**Challenge**
Count the lines in the items below that contain the string "should", treating uppercase and lowercase as different, and reply with the number alone.

**Records supplied**
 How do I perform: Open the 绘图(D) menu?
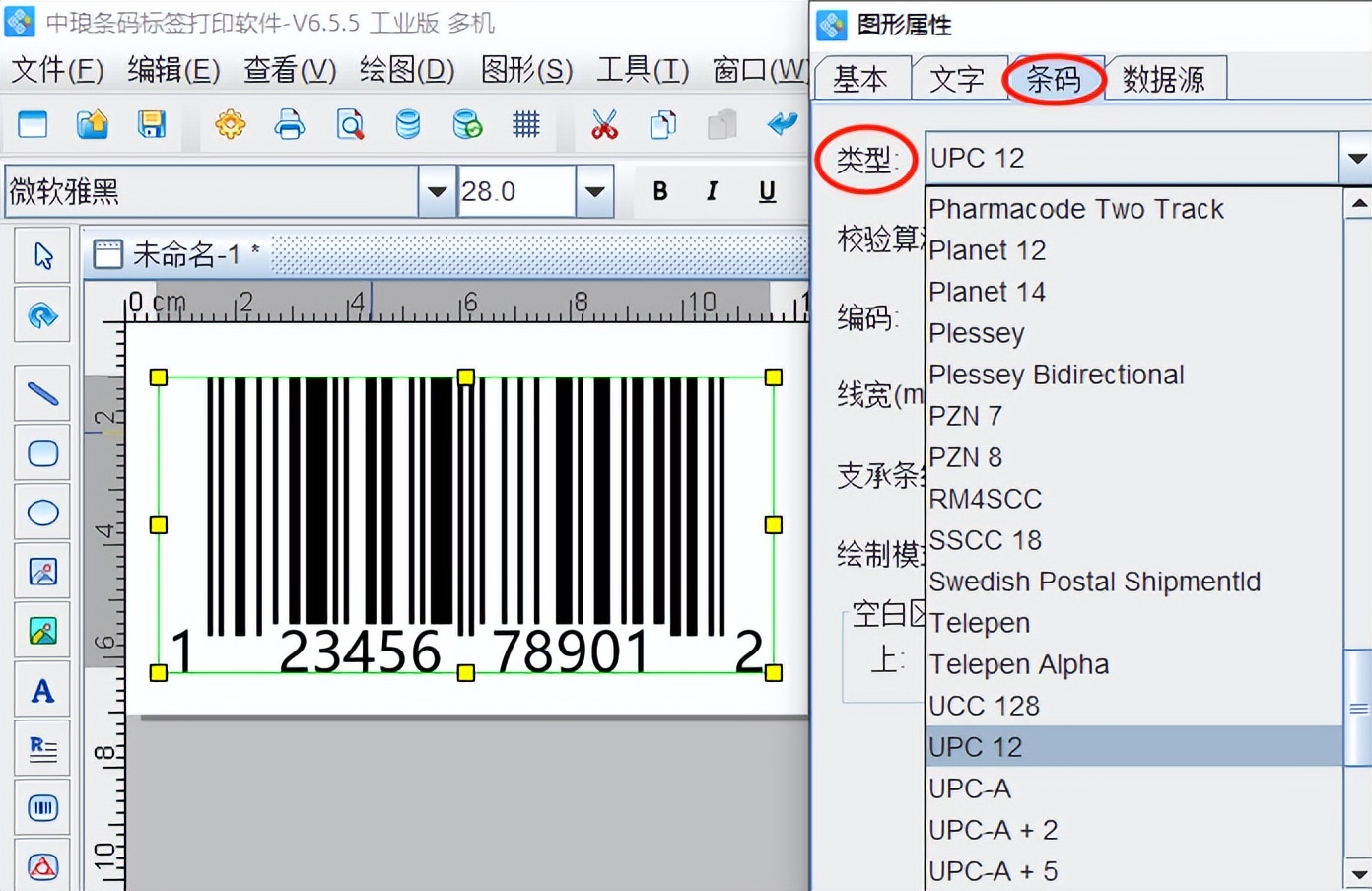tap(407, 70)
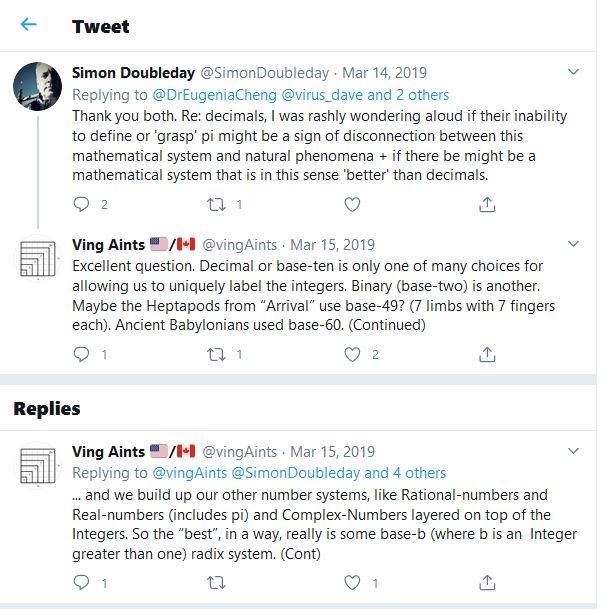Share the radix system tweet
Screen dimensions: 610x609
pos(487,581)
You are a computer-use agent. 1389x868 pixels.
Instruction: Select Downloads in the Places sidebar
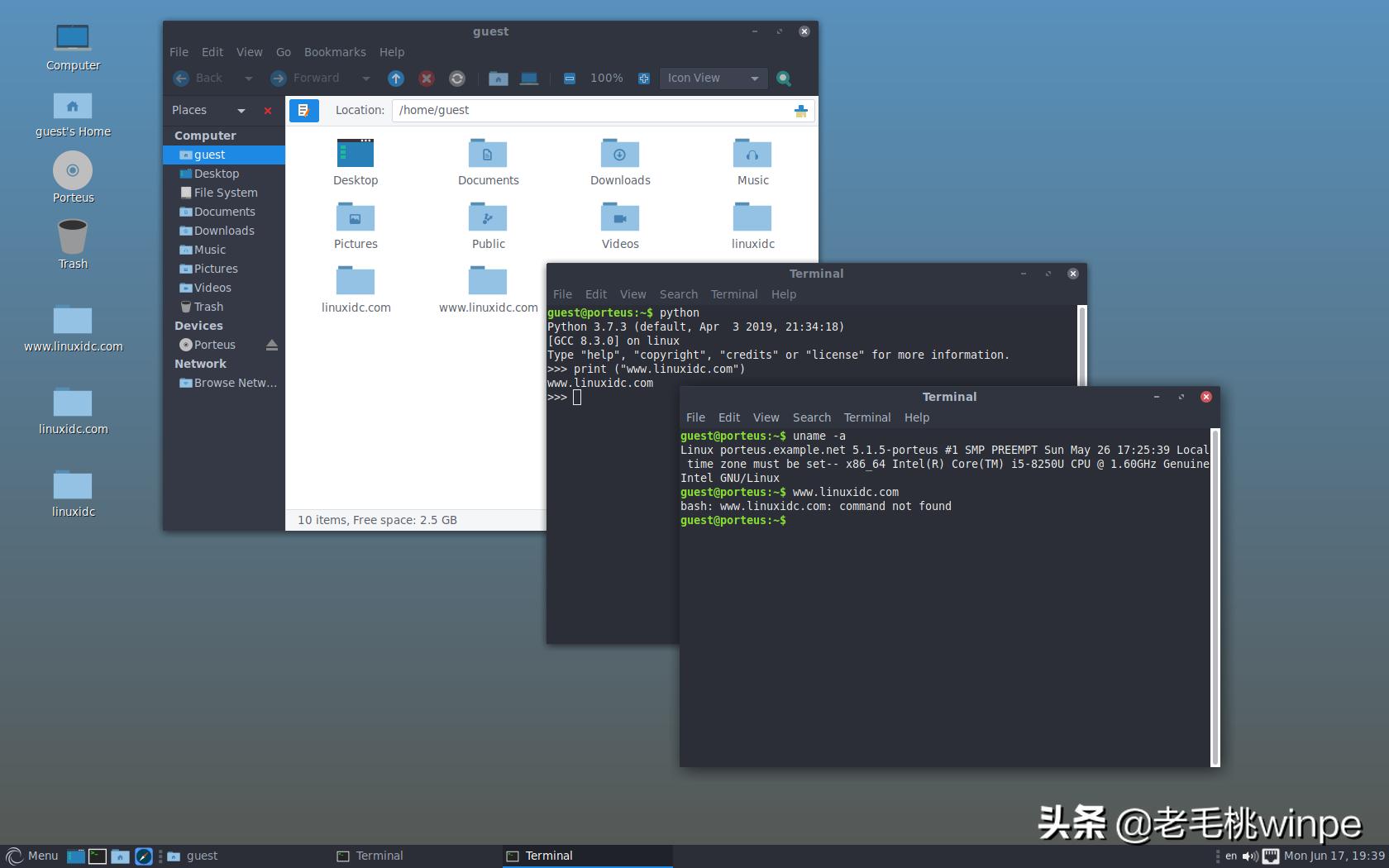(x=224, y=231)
--
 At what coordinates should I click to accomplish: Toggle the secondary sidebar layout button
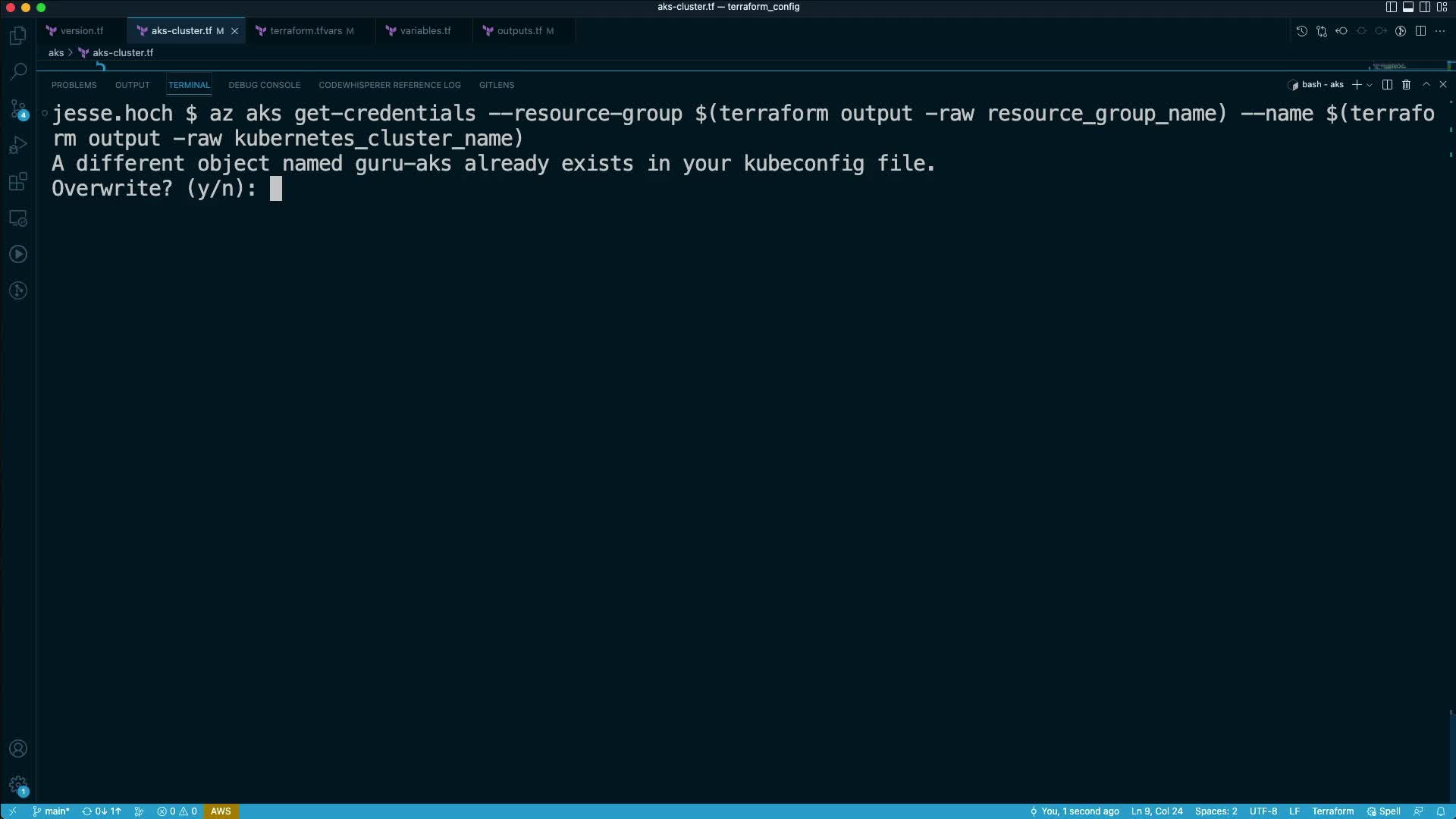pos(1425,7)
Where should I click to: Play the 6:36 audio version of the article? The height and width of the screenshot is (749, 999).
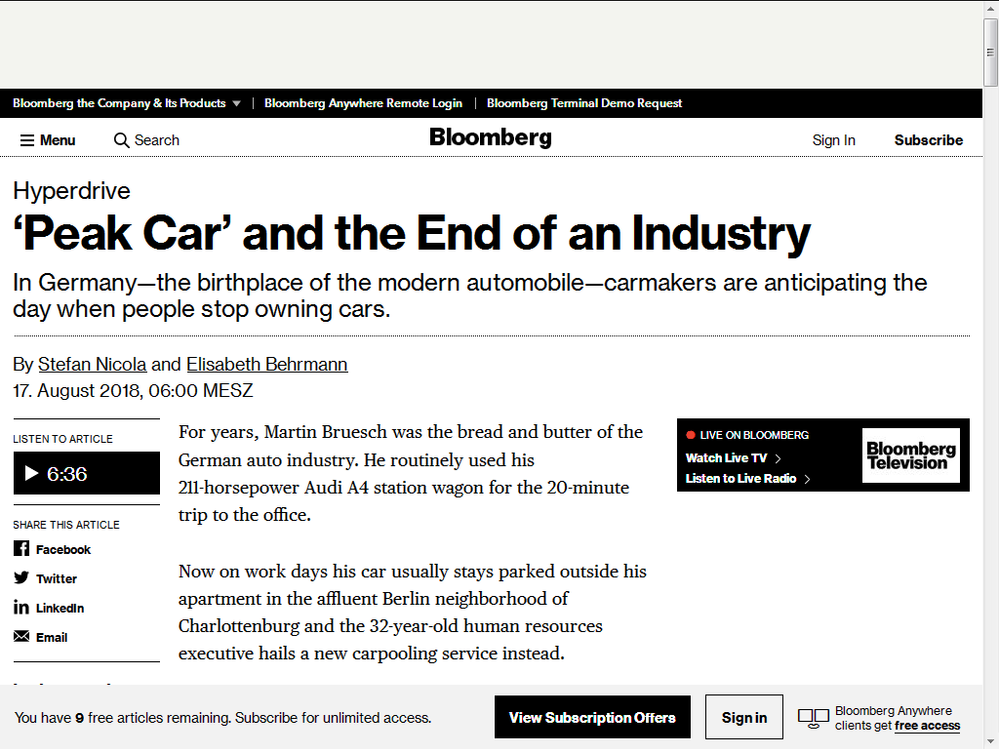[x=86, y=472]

**Result of the task**
2